The public school system, by design, pressures parents to substitute government educational speech for their own. Public education is a benefit tied to an unconstitutional condition. Parents get subsidized education on the condition that they accept government educational speech in lieu of home or private schooling.

There is nothing unconstitutional about taxation in support of government speech. Thus taxpayers have no generic right against public-school messages they find objectionable.

But parents are in a different situation. They aren’t merely subsidizing speech they find objectionable. They are being pushed into accepting government speech for their children in place of their own. Government requires parents to educate their children and offers education free of charge. For most parents, the economic pressure to accept this educational speech in place of their own is nearly irresistible.

Sheldon Richman understands the dangers that lurk in deficit financing. A slice:

The government’s attraction to borrowing is hardly a mystery. If the politicians had to extract every dollar they wanted to spend directly from the taxpayers, they might have a revolt on their hands–a bad career move for sure. Borrowing tends to make people more tolerant of bigger government than they would have been otherwise. After all, much of it looks free. They might scrutinize spending programs more closely if they paid the full price out of pocket. Thus forbidding borrowing and related central-bank inflation would put a lid on spending.
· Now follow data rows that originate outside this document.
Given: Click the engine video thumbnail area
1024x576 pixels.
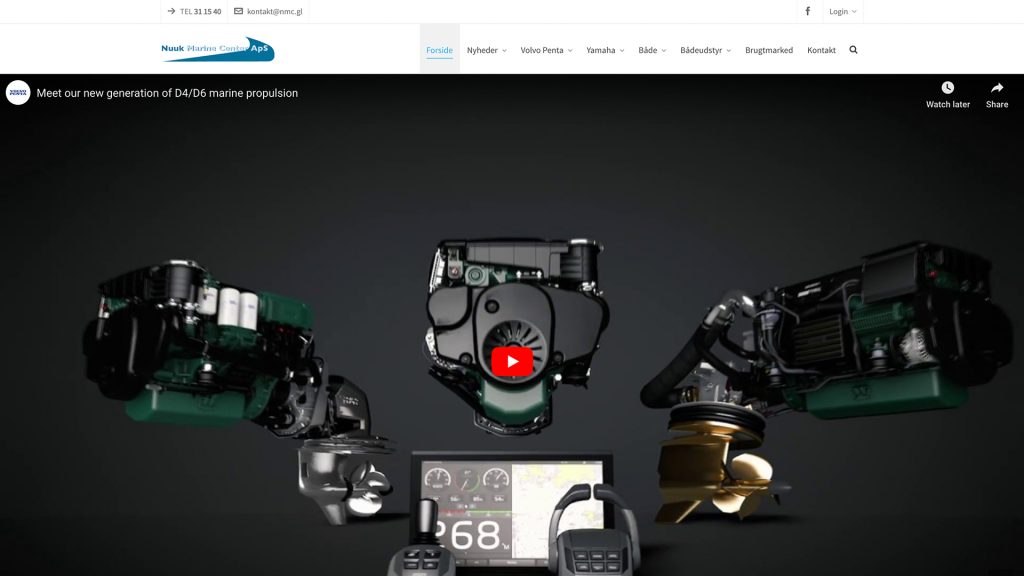Looking at the screenshot, I should tap(512, 360).
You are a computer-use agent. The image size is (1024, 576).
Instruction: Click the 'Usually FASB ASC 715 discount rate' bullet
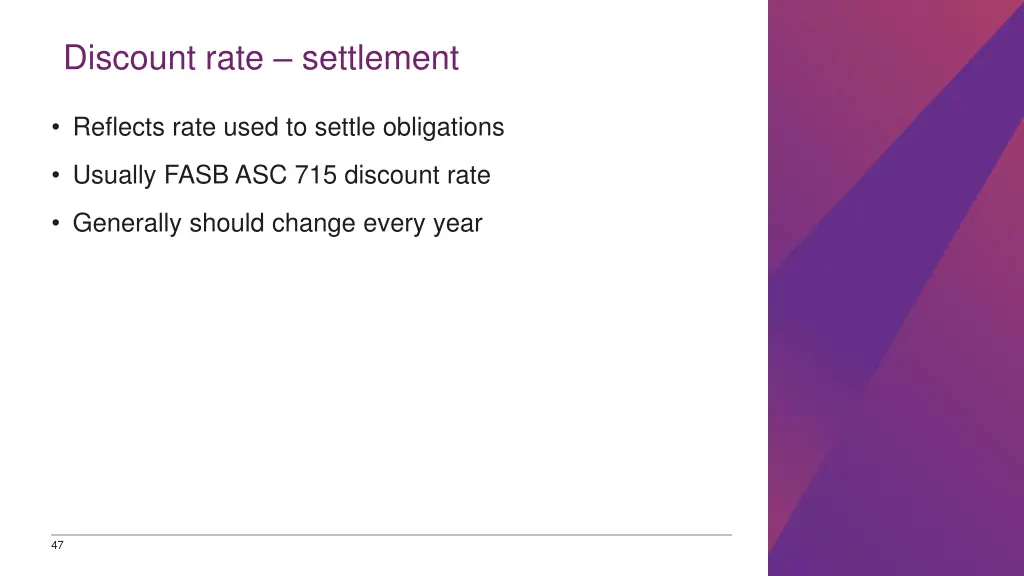(281, 176)
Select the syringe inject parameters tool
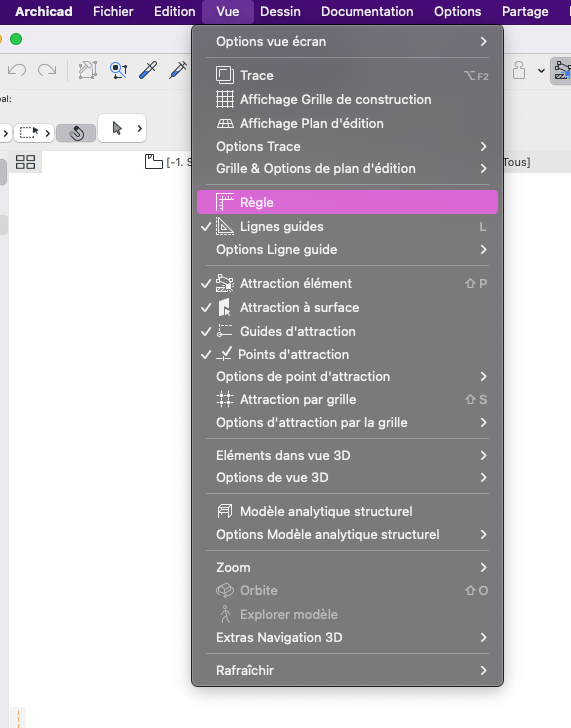 (x=178, y=70)
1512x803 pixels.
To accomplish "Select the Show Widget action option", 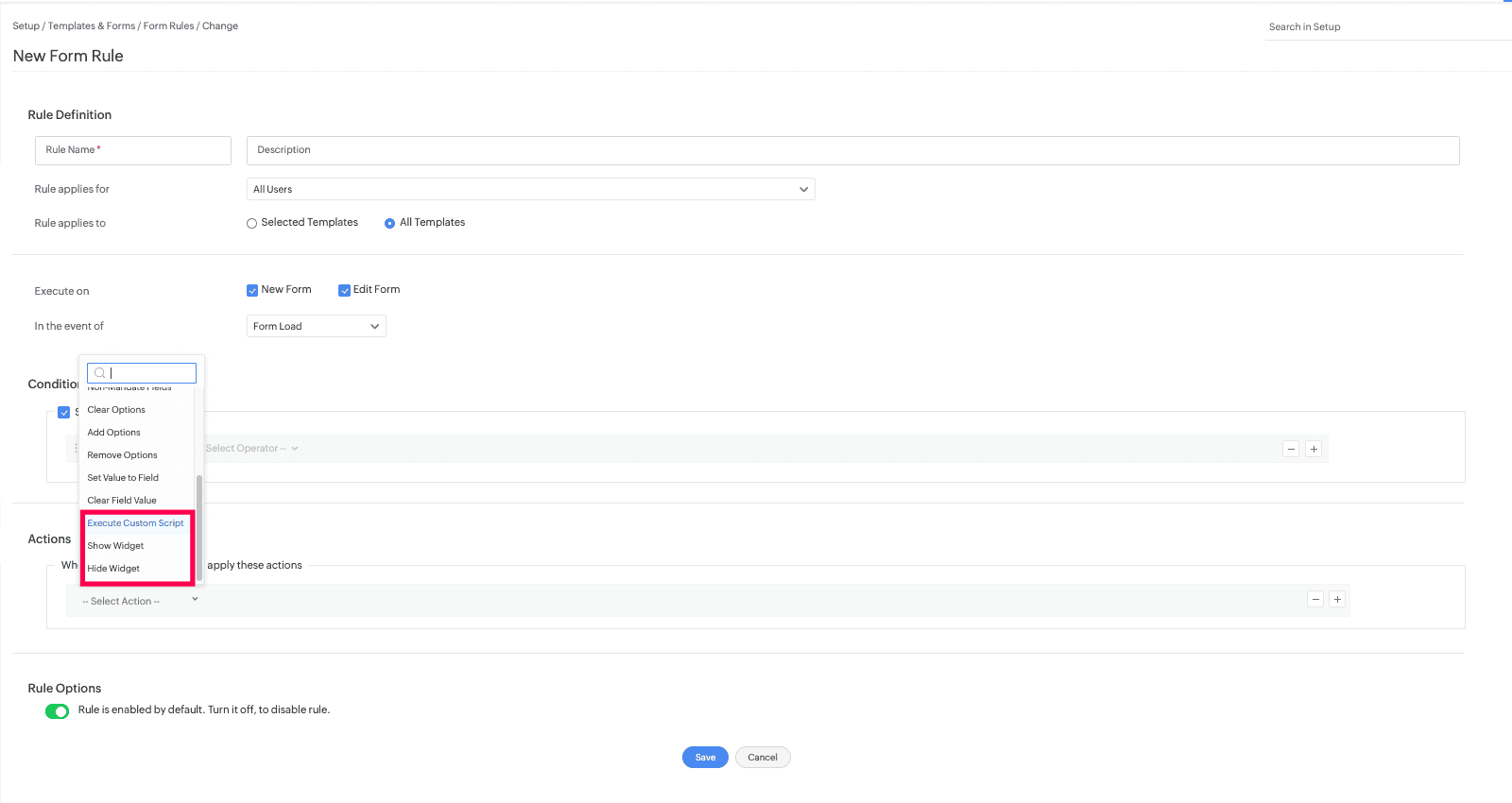I will tap(116, 546).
That’s why that program won’t fly.

As Jean-Baptiste Colbert, the finance minister under Louis XIV, notoriously put it, “The art of taxation consists in so plucking the goose as to obtain the largest possible amount of feathers with the smallest possible amount of hissing.” You can see the advantage to politicians if they can cut way down on the hissing by borrowing what they’d otherwise have to obtain by plucking. This is what the admired art of governing comes down to.
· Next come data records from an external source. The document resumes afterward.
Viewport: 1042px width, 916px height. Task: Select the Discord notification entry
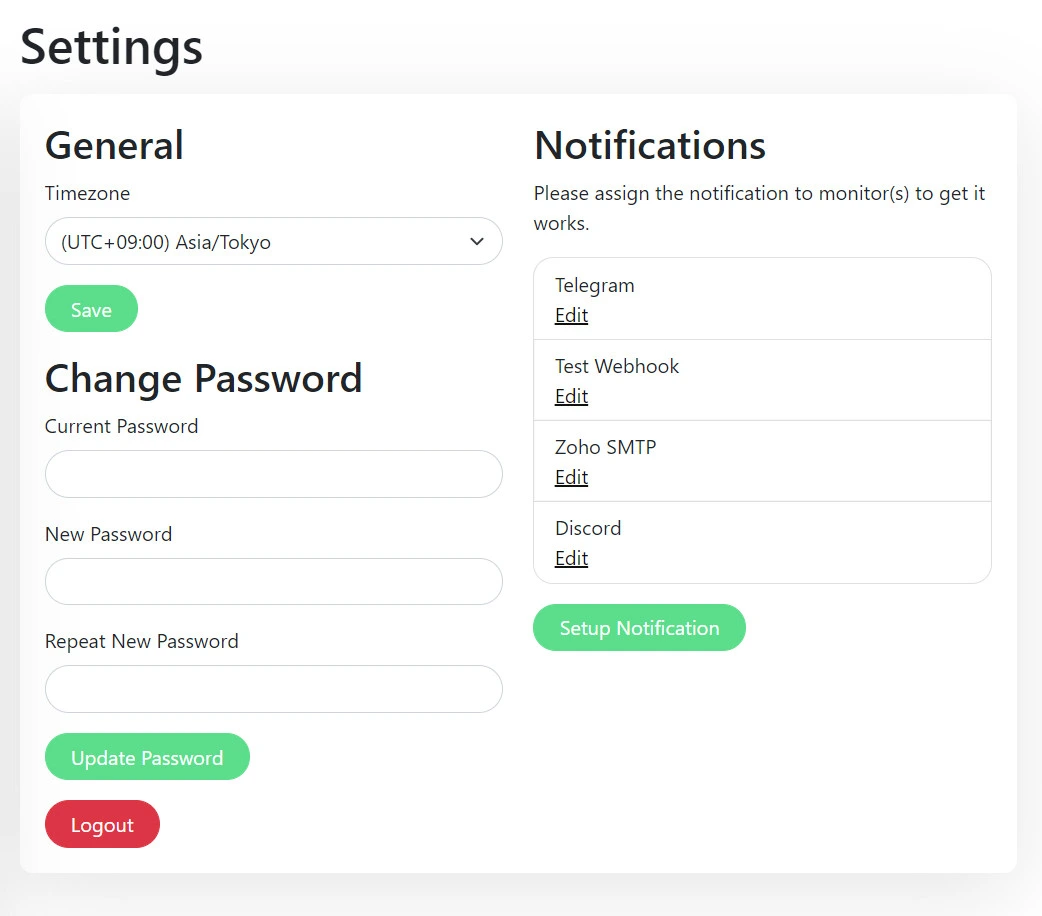click(587, 528)
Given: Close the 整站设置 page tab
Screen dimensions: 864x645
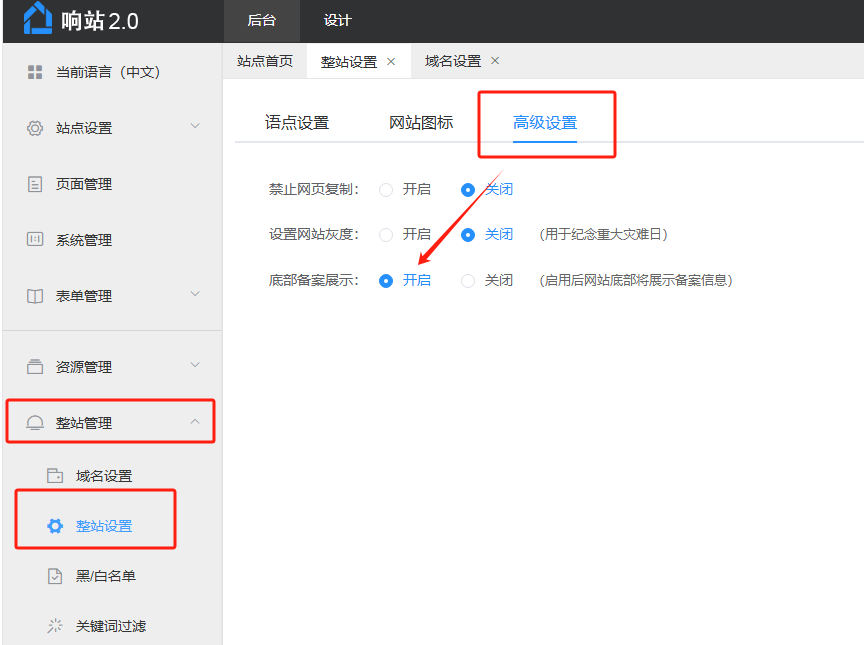Looking at the screenshot, I should click(391, 61).
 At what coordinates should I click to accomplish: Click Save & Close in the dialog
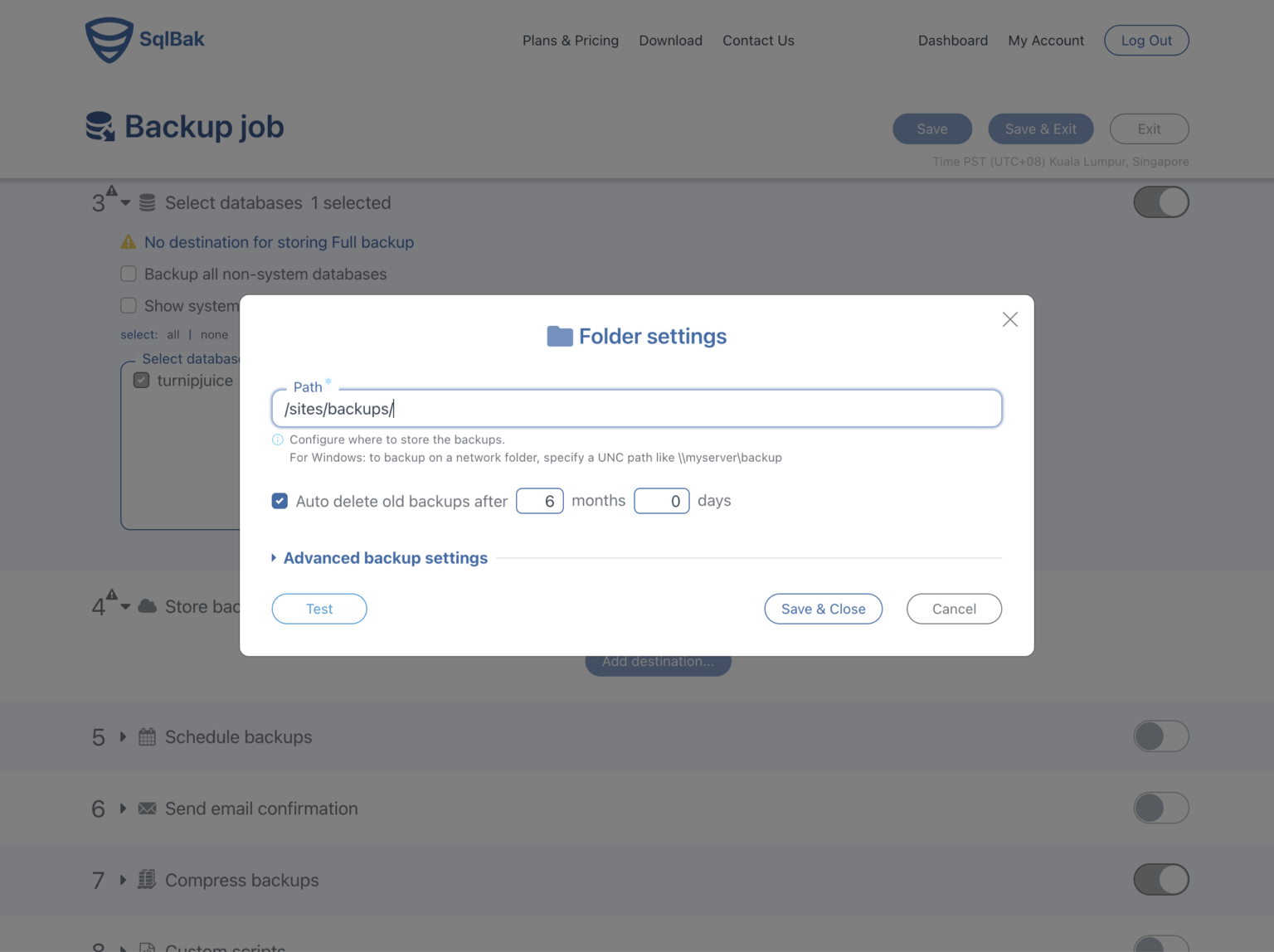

Of course the government’s ability to borrow depends crucially on its power to tax. Avoiding present taxes implies offsetting future taxes when interest or principal is due. (More borrowing can finance those payments, but eventually…) Who would lend to a “government” that could not tax its subjects? (No true government lacks the power to tax.) Let’s face it: the state without taxation does not have a promising business plan to present to investors. But the “legitimate” power to steal changes everything; it makes for comparatively safe investments for bond buyers, one that unfairly competes with private alternatives. (Legitimate in this case means “in the eyes of most people”; it’s a subjective, not an objective, feature.)

Robert Samuelson is right: Inflation is back.

Alvaro Vargas Llosa ponders democracy.

Art Carden reviews Daniel Mandell’s The Lost Tradition of Economic Equality in America, 1600-1870. A slice:

The parts of the egalitarian tradition that fundamentally misunderstood what prices do, why inflation happens, and the consequences of price controls are interesting and important history. I hope they stay just that: history and not guides to policy. Deirdre McCloskey has called economics the social science of the post-magical worldview. Still, pretty much everyone in the late 18th century was fully ensconced in flat-Earth versions of economic theory and economic history. We should no more trust their prescriptions of price controls to fight inflation than we should trust their medical contemporaries’ prescriptions of mercury or leeches to fight disease.